One follows another,
as if it were a fashion show,
as if nature itself wanted to prove
it was superior to any designer.
17,2 x 13,2 cm / 32 x 28,5 cm with frame
A snowy day in the heart of winter, Jochen Gerner drew his first bird. Actually it was not the first one, as he had before made a series of birds he had observed through the window of his studio. But this drawing was different of the others, for it was a color one. Jochen Gerner then took an interest in the feathers of these winged creatures, the best subjects in order to play with his color range. For two years, he has drawn 200 real or invented birds, some of them anthropomorphic, others looking like Egyptian pictograms.
Gana Da Machado (1775-1861), a philosopher and a traveller, examined daily many kinds of birds he loved, and cared for. His whole life was devoted to listening to their songs and admiring their fleeting grace.

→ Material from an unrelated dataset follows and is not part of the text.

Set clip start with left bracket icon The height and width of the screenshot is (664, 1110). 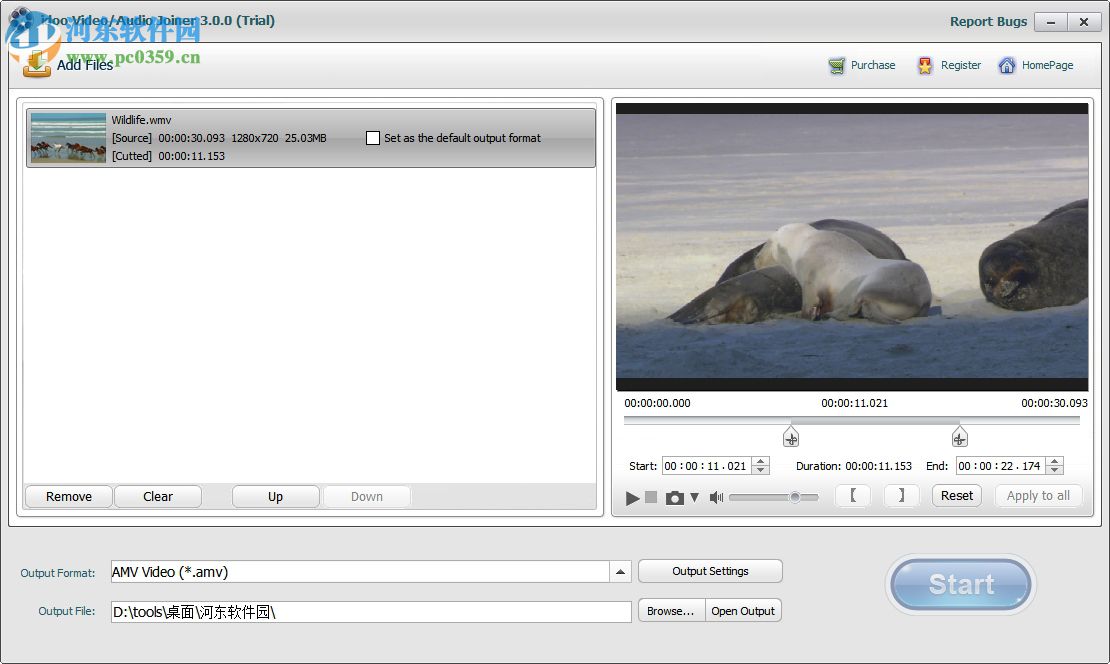point(853,495)
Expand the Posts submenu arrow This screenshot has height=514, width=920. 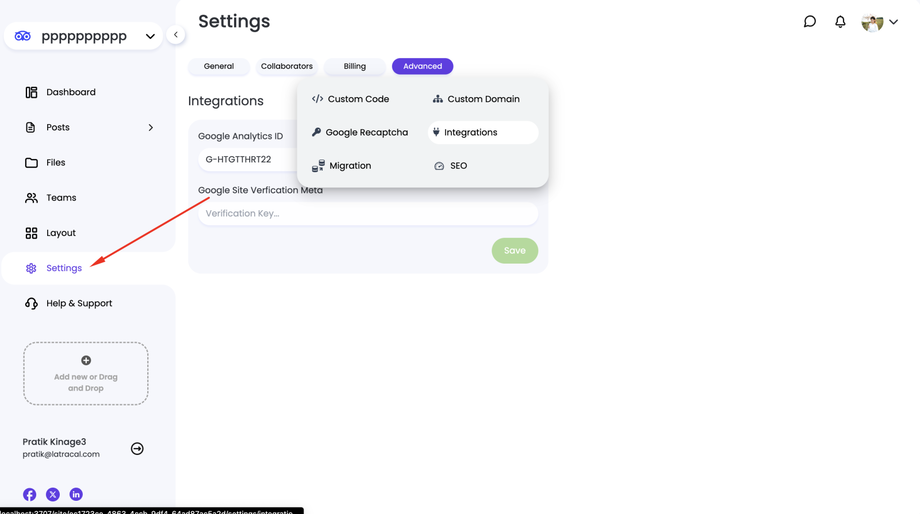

From his observations, he worked out his “color theory”, based on the identity of the feathers and their nuances, which according to him could result in precise characteristics. He was convinced that their colors and their shapes were the most important. He began to think that birds had a soul and moral pre-eminence above mankind.
With this series, Jochen Gerner pays a tribute to Rachel Carson, an American biologist, who denounced the effects of pesticides on the environment, and more particularly on birds, in her book “Silent Spring”, published in 1962. Thanks to her writings, the Americans became aware of the damages created by pollution, and the Environmental Protection Agency was born.
On the walls of the gallery, these birds will enter into dialogue with the works of the series “Buffon illustré” (illustrated Buffon), in which Jochen Gerner has recovered with Indian ink the animals represented in the pages of a book published in the twenties, referring to Buffon’s writings (1707-1788). These black silhouettes become abstract and ambiguous, and form a ghostly funeral march.
The visitor will also discover 7 black ink drawings made in Jean-Jacques Rousseau Park in Ermenonville, where Jochen Gerner was in residence in 2018. This picturesque garden, typical of the eighteenth century, the Age of Enlightenment, was meant to give a new idea of nature. Landscape art was born, laid out like a picture to be composed, with artificial contraptions, such as the emblematic Temple of Modern Philosophy, the Poplar Island, or the Naiads Grotto.